Malls are bouncing back post-pandemic in North America, according to Jones Lang LaSalle Inc.’s first-quarter national retail outlook.
On the national level, net absorption for the first quarter totaled 24.1 million square feet after an already impressive fourth quarter of 2021 at 24.7 million square feet.
Leasing activity is approaching pre-pandemic levels, with nearly 63 million square feet of leases signed in the first quarter. Meanwhile, vacancy fell 20 basis points to 4.5%.
Retail rents are tracking 3.9% higher than they were a year ago. Strip and neighborhood centers continue to show the strongest annual rent growth among retail property types at 4.6% each. Malls and power centers also saw healthy rent growth.
On the local front, Austin Bettar, a senior vice president at JLL, said the market has tightened.
“The retail market in the San Fernando Valley is really strong,” Bettar said. “There is very little vacancy. We work with grocery-anchored power centers and we work with a lot of national and regional tenants. A lot of those types of tenants — they’re trying to find space but there’s a lack of it. There’s no new development.”
Properties that were vacated during the pandemic have already been backfilled by other national and regional tenants.
“You’ve had a lot of retailers like Sears and Kmart that basically folded their tent,” Bettar said. “What’s happened with those spaces, they have been redeveloped into something different. Instead of a retail store, it’s now an AMC theater with restaurants surrounding it.”
Bettar is referring to the new entertainment district in Canoga Park that Unibail-Rodamco-Westfield carved out of 160,000 square feet of former Sears space at the Westfield Topanga mall. In addition to the AMC theater, upscale dining and bowling operator Pinstripes is set to open there soon, while high-end retailer Hermes signed a lease toward a 2023 debut.
Restaurants that didn’t close during the pandemic are in good shape.
“When we had all those restaurants that couldn’t open to the public during the pandemic, those who held on have a more robust business,” Bettar said, adding that vacancies are now minimal.
“Overall in the San Fernando Valley, we have a sub-4% vacancy,” Bettar said. “That includes A, B and C properties.
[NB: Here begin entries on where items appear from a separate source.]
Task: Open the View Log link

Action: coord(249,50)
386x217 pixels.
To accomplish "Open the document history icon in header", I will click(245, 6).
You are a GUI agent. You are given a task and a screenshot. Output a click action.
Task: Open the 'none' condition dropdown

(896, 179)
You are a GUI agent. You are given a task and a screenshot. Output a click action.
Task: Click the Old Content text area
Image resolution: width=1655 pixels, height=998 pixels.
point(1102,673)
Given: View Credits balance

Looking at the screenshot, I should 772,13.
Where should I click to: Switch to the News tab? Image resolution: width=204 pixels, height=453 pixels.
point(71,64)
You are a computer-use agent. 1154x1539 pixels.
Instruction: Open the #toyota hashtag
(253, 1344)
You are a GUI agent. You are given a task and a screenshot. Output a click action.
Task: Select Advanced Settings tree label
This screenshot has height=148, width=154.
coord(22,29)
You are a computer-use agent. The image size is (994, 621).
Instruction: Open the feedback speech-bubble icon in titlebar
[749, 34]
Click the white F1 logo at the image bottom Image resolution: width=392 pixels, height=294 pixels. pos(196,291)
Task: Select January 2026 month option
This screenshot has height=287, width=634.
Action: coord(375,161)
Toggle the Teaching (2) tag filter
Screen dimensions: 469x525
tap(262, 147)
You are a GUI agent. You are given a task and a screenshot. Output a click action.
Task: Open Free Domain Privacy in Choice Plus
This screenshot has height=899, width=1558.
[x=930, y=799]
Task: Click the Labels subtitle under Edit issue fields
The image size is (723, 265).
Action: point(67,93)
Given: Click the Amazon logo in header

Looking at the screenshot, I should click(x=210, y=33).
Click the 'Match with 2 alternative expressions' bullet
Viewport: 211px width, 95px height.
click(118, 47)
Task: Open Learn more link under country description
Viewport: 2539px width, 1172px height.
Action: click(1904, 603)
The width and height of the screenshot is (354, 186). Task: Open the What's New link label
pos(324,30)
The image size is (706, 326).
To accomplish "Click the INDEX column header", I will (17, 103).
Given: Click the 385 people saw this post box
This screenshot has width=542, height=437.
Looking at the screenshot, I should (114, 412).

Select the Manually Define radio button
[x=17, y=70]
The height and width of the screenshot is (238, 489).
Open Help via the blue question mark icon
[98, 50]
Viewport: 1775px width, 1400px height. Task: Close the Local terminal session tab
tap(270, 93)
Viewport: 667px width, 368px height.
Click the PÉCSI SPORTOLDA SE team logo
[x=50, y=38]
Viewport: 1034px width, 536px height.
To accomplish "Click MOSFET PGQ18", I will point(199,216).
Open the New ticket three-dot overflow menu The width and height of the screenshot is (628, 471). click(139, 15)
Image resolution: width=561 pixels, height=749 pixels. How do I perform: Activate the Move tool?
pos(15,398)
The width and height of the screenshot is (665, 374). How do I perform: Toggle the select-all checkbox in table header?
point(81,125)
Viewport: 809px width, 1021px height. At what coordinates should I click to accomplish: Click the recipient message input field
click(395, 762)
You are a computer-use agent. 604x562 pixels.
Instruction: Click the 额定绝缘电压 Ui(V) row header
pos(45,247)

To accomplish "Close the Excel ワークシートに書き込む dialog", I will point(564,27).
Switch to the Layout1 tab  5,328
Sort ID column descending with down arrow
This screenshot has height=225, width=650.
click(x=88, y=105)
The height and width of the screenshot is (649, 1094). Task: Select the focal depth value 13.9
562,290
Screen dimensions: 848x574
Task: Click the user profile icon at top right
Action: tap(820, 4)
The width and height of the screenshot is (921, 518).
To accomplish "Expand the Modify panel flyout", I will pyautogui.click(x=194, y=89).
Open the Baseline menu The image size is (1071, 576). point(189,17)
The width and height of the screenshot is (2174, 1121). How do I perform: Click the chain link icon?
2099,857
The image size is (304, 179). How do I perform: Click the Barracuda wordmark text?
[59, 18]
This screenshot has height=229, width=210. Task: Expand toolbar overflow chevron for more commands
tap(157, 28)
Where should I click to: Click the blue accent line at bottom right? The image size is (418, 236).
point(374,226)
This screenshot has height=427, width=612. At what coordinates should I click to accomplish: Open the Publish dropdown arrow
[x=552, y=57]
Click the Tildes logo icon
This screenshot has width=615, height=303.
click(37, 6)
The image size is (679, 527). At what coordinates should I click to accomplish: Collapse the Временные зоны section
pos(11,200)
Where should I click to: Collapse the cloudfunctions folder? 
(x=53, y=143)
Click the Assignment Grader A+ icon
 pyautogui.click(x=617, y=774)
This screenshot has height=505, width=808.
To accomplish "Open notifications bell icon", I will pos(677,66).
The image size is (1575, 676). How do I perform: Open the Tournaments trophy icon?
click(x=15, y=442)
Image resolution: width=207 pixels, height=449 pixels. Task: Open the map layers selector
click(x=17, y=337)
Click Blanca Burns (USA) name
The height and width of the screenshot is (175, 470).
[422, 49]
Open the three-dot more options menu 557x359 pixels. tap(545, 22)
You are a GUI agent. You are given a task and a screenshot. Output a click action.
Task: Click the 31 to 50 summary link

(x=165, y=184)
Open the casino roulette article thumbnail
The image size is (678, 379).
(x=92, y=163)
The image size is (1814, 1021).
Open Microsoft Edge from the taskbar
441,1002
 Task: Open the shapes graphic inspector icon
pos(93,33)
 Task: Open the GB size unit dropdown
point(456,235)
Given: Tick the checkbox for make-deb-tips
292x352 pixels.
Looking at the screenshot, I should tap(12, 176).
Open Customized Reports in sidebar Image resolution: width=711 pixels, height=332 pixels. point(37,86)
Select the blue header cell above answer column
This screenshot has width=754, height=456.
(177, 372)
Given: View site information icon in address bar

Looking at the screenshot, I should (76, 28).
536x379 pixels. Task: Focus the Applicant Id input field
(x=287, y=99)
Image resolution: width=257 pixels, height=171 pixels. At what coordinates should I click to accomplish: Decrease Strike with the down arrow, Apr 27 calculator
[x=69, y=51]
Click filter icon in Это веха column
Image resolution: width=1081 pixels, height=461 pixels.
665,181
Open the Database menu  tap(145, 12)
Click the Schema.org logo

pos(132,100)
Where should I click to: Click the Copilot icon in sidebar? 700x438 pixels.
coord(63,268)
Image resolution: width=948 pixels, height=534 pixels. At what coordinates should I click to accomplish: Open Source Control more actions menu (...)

In the A properties, it’s substantially less than 1%. In Woodland Hills, at Warner Center, there’s no vacancy. It’s almost nothing.”
Bettar added that experiential retail centers are attracting many customers.
“The malls are doing well, the outdoor shopping centers like Caruso’s Commons in Calabasas or the Vineyards in Porter Ranch,” Bettar said.
Bettar said the Vineyards “did a great job of backfilling those vacancies, pre-leasing,” which “sets apart the entire north end of the Valley from what they had before.”
“Once they got Whole Foods and a couple of the restaurants, it’s almost 100% leased,” he said. “When you get into that category of high-end lifestyle centers, there’s only so many tenants who can go into those centers. They’re typically higher end, which means the shoppers are a higher-income demographic overall for those shopping centers.”
Moving forward, Bettar expects to see more retail activity across the San Fernando Valley, though development could be hard due to a lack of land.
Despite ecommerce’s rise in recent years, brick-and-mortar retail and restaurants are flourishing across the Valley.
“When people say retail is dead, the malls are dead, it’s just not true,” Bettar said.